Many prominent Republican and conservative commentators expressed concerns that the declaration violated the separation of powers and the powers of Congress. Noted neoconservative and long time Trump-critic Max Boot argued in the Washington Post that the action was Trump's "latest assault on the norms of American democracy" and that "arguably nothing Trump has done to date has been as alarming as his misuse of the 1976 National Emergencies Act." and would set a precedent to allow a future Democratic president to declare an emergency taking unilateral action on gun control and climate change.

Ann Coulter, an early Trump supporter and now frequent critic of the president sharply criticized the move, stating "the goal of a national emergency is for Trump to scam the stupidest people in his base for 2 more years" and that "[t]he only national emergency is that our president is an idiot."

Noting that there will be legal challenges to the action, many commentators also predicted that Trump's own comments during his announcement will make it harder to support his claim that there is an actual emergency. However, conservative radio host Hugh Hewitt said he thought the president had a "good shot at winning" in the Supreme Court.

=== Academics ===
Some legal scholars considered the declaration of a national emergency as an example of executive overreach and an abuse of the National Emergencies Act, arguing that the declaration would permanently and vastly expand the power of the presidency and the executive branch.

Andrew Boyle of the Brennan Center for Justice's Liberty & National Security Program said that the National Emergencies Act was broadly worded, providing much flexibility to the executive in many areas, including "control over the military and construction projects." Boyle predicted that lawsuits challenging an emergency declaration would focus on issues such as whether building the wall was of "military necessity." Boyle stated that historically, presidents had abused states of emergency "with the tacit consent of the legislature." Boyle suggested that since Trump "has a history of blowing through norms that other executives have adhered to" Congress might begin to revisit its historical assumption that the executive was acting in good faith.

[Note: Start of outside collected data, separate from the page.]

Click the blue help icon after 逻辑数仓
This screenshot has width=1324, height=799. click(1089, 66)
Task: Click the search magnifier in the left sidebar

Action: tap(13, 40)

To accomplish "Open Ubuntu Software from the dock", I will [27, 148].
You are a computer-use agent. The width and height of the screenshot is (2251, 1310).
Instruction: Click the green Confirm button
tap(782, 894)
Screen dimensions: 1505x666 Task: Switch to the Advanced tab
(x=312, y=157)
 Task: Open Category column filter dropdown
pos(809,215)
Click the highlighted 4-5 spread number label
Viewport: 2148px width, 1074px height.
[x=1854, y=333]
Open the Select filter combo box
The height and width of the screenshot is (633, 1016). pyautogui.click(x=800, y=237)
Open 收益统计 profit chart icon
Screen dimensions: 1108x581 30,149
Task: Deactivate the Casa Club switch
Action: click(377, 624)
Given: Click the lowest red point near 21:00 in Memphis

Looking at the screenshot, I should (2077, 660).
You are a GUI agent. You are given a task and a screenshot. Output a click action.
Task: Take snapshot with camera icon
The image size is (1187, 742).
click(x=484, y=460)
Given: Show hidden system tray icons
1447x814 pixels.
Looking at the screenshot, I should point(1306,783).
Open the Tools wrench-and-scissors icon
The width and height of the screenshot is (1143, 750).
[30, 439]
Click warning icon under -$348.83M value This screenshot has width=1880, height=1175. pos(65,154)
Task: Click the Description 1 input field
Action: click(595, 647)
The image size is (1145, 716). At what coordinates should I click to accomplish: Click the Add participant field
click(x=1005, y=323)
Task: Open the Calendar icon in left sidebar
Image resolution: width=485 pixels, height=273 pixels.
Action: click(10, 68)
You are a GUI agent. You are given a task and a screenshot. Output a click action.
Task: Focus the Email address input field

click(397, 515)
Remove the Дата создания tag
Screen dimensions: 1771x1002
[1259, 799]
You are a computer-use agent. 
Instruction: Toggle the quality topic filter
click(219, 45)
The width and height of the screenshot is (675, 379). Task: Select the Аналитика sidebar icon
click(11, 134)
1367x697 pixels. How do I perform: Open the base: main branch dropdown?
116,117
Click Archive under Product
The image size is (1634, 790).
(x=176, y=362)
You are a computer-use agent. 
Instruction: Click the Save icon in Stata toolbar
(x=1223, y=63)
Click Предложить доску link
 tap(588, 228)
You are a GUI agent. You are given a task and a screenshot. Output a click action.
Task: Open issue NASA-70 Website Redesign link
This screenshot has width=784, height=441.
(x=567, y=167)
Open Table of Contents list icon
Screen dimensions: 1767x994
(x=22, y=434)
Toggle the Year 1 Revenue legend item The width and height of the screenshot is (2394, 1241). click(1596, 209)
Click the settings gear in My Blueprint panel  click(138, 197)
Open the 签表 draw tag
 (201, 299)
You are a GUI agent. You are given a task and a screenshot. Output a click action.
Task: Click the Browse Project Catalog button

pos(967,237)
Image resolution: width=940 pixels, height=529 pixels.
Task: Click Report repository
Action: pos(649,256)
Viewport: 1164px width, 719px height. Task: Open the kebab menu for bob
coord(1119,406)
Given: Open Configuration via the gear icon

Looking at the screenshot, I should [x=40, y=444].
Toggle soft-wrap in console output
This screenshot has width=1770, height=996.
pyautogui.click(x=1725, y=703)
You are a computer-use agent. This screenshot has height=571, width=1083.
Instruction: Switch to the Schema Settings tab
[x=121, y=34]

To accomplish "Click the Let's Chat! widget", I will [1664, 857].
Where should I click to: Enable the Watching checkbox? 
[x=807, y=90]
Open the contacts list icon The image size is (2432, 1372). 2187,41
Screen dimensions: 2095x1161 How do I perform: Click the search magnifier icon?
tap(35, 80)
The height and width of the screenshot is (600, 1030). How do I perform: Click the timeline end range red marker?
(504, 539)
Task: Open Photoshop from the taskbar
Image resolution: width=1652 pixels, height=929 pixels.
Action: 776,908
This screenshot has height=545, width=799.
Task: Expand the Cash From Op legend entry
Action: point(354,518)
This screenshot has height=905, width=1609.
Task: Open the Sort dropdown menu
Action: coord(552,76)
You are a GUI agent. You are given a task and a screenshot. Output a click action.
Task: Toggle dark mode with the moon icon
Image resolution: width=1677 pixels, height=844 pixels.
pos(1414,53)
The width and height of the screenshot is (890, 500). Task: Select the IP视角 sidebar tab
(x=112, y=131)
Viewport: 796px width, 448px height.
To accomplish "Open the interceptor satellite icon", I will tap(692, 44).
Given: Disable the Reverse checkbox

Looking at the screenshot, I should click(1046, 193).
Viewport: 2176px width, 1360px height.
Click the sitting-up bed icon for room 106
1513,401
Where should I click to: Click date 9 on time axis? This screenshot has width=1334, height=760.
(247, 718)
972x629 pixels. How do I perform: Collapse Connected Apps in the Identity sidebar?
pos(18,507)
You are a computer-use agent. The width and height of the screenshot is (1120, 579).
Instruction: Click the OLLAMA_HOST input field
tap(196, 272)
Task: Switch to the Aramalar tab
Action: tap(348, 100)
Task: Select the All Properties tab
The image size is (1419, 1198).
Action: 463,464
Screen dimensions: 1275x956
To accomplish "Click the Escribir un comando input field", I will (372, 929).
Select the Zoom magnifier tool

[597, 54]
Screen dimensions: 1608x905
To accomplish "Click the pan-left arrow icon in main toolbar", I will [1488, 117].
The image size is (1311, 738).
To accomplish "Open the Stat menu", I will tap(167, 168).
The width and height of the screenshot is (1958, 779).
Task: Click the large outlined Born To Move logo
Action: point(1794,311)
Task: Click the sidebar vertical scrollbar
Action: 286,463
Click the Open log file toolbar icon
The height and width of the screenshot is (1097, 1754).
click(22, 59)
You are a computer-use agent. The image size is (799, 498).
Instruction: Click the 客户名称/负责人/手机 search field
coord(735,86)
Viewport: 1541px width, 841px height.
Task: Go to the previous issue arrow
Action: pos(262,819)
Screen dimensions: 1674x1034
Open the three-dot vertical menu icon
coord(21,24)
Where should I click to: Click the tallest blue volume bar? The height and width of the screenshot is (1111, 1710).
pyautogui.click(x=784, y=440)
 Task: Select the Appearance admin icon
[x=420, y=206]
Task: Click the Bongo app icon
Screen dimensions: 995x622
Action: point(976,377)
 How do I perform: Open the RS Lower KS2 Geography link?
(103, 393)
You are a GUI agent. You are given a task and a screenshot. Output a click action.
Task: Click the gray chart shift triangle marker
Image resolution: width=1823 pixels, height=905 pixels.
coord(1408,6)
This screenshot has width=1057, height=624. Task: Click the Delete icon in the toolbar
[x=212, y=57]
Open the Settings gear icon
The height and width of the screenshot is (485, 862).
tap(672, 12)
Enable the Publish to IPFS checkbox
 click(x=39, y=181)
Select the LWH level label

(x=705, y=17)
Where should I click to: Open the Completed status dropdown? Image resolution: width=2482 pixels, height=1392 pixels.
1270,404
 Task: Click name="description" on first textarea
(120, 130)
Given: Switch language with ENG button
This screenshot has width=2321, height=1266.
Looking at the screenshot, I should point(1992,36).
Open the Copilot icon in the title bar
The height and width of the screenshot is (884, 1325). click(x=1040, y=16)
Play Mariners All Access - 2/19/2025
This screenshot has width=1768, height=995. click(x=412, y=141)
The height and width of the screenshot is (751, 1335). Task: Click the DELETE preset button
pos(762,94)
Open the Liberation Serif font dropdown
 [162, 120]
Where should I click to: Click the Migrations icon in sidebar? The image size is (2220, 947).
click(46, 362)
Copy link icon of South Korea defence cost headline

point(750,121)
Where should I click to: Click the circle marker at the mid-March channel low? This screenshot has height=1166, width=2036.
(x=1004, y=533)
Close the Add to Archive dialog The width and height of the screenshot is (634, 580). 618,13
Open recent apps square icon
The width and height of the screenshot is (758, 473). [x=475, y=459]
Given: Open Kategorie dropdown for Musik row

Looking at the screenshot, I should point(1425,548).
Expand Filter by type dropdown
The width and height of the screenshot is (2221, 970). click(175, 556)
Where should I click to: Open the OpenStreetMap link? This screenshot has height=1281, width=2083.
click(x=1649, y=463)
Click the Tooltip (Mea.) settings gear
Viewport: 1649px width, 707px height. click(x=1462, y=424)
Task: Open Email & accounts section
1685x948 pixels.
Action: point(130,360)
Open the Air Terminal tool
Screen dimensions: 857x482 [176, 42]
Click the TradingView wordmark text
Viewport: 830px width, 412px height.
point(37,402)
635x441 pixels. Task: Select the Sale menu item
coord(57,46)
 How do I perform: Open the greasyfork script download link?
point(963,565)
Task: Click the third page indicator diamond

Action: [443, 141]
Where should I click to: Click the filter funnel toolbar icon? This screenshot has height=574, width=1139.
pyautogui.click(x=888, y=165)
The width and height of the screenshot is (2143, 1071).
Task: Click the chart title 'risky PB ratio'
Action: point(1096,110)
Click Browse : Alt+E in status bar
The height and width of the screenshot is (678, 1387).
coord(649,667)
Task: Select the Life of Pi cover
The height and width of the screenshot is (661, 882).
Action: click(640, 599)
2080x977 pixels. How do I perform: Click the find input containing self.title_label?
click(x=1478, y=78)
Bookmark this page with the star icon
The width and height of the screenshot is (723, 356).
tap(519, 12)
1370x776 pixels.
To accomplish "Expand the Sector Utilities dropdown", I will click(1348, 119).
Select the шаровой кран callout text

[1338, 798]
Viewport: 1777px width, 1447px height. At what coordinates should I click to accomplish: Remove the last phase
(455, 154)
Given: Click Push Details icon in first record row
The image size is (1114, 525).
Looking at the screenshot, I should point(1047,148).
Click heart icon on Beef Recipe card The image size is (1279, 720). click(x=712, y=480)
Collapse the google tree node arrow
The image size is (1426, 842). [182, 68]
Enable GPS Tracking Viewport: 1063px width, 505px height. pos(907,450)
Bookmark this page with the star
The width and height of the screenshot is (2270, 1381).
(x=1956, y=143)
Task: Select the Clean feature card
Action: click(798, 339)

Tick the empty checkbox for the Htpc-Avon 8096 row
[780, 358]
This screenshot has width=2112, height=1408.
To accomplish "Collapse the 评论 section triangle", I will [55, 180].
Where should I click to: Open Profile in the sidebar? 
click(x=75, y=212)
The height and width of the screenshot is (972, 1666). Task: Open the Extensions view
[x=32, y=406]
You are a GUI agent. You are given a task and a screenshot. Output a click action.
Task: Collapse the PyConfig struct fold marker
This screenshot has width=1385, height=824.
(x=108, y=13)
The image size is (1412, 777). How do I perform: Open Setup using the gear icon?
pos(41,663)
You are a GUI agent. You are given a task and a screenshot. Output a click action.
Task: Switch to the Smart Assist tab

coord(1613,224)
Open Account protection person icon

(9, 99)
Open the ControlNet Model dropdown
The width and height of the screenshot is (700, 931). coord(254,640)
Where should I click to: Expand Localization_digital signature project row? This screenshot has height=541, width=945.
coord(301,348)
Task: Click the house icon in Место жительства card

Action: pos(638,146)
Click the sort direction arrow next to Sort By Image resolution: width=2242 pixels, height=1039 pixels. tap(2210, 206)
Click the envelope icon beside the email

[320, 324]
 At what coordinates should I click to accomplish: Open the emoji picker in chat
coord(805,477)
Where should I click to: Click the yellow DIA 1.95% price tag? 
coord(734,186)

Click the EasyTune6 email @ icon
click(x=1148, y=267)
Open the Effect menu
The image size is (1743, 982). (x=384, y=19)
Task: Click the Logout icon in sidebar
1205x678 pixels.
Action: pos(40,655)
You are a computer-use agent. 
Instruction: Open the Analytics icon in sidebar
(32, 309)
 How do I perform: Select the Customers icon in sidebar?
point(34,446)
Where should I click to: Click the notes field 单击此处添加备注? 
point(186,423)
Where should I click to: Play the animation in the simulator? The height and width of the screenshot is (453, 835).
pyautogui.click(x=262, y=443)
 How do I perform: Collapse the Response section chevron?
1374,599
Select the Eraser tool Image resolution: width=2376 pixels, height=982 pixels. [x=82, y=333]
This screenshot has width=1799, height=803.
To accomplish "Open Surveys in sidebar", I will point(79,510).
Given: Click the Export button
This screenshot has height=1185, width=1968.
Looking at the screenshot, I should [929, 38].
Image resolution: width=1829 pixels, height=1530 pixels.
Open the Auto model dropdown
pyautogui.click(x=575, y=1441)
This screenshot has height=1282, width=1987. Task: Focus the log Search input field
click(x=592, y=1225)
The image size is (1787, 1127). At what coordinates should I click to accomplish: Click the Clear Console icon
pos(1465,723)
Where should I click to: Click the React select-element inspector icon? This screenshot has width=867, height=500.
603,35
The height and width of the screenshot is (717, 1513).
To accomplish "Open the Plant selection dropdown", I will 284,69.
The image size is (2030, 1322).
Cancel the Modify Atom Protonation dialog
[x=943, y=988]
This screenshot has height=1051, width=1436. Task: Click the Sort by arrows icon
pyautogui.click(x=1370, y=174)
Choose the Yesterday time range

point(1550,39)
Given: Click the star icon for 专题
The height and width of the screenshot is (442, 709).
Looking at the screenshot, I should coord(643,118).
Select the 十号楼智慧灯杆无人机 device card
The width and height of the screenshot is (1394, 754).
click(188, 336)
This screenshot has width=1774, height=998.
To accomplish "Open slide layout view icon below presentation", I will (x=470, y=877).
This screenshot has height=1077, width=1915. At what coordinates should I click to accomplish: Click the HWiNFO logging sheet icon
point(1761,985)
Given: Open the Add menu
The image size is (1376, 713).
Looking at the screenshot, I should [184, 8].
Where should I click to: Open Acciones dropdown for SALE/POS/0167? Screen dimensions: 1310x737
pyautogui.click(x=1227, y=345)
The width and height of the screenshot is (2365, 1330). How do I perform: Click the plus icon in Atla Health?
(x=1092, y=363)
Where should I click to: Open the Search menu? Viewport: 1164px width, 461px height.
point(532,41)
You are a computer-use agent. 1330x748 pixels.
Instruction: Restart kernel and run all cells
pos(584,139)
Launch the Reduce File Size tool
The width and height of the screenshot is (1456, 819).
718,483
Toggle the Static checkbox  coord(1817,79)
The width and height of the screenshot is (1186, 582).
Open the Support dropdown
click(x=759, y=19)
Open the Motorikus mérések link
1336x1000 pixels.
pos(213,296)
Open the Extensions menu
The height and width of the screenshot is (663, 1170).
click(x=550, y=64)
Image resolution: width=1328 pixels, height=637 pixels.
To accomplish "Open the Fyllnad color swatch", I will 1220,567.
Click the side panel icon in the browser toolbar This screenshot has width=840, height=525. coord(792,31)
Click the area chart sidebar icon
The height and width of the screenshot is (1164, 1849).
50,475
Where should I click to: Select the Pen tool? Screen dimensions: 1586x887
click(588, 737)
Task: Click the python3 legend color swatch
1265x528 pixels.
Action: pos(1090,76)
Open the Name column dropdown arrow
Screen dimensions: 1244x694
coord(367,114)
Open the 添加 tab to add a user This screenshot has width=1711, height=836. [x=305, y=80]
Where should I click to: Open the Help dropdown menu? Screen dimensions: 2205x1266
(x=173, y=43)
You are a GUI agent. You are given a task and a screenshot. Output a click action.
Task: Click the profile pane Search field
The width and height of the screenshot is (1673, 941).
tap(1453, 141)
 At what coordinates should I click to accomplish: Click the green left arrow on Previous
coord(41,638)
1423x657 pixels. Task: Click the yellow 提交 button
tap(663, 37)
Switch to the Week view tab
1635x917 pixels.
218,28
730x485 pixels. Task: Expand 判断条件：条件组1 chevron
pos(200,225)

Presidential historian Douglas Brinkley said of the declaration: "It shrinks the importance of Congress even more. It is a wild-eyed imperial presidency."

=== Chapel property ===

In February 2019, Congress amended an existing appropriations bill to protect several sites along the border, including the historic La Lomita Chapel in Mission, Texas. Trump's declaration of a national emergency could have removed those protections. The local pastor, Roy Snipes, and his bishop, Daniel E. Flores, opposed the plan to use church property for the wall, and the Brownsville diocese has challenged it in court. The Georgetown University Law Center's Institute for Constitutional Advocacy and Protection (ICAP) filed a brief in support of the diocese. In a show of support for the chapel, over a thousand parishioners held a procession on Palm Sunday, April 14, 2019, from Our Lady of Guadalupe Church to the chapel.

=== Public opinion ===
A majority of Americans disapproved of Trump's emergency declaration. Three national surveys in February 2019 showed that between 51% and 61% of Americans opposed the declaration, with between 36% and 39% supporting it. These figures generally reflected Trump's overall presidential approval ratings. Support and opposition was highly polarized by political party: in a Marist Poll, 94% of Democrats and 62% of independents, but only 12% of Republicans, disapproved of Trump's declaration of a national emergency to build a wall.